▶ [Problem set]
1 – In the blog post about Nate Silver's driving article, what two factors in a given month does Silver's regression model account for?
2 – Summarize the blog post about Nate Silver's driving article in two sentences.
3 – From the blog post about Nate Silver's driving article, copy the passage from "But I confess" up to and including "during the winter.".

▶ [Given text]
|---|

Attempt to Regress

May 8th, 2009 | Published in Data, Social Science, Statistical Graphics

I'm loathe to say an unkind word about Nate Silver. Besides boosting the profile of my alma mater, he's done more than anyone else to improve the reputation and sexiness of my present occupation: statistical data analyst. This is all the more welcome at a time when other people are blaming statistical models for, well, ruining everything.

But I confess to being a bit annoyed when I read Silver's recent article about the changes in American driving habits. In that article, Silver argues that we're seeing a real shift away from car culture, based on the following:

I built a regression model that accounts for both gas prices and the unemployment rate in a given month and attempts to predict from this data how much the typical American will drive. The model also accounts for the gradual increase in driving over time, as well as the seasonality of driving levels, which are much higher during the summer than during the winter.

|---|

▶ [Dataset extract]
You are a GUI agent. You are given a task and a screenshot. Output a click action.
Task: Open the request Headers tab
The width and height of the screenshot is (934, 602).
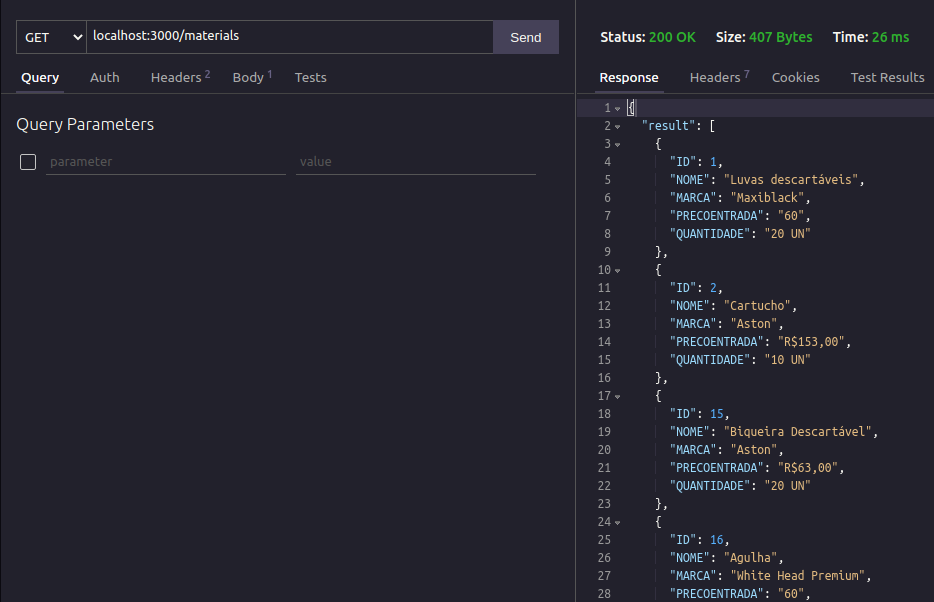point(175,77)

|---|

▶ [The results]
1 – Gas prices and the unemployment rate.

2 – The author, a statistical data analyst, is reluctant to criticize Nate Silver and credits him with improving the reputation of that occupation. Still, the author was annoyed by Silver's article on American driving habits, which argued for a shift away from car culture based on a regression model of gas prices, unemployment, the gradual increase in driving over time, and seasonality.

3 –
But I confess to being a bit annoyed when I read Silver's recent article about the changes in American driving habits. In that article, Silver argues that we're seeing a real shift away from car culture, based on the following:

I built a regression model that accounts for both gas prices and the unemployment rate in a given month and attempts to predict from this data how much the typical American will drive. The model also accounts for the gradual increase in driving over time, as well as the seasonality of driving levels, which are much higher during the summer than during the winter.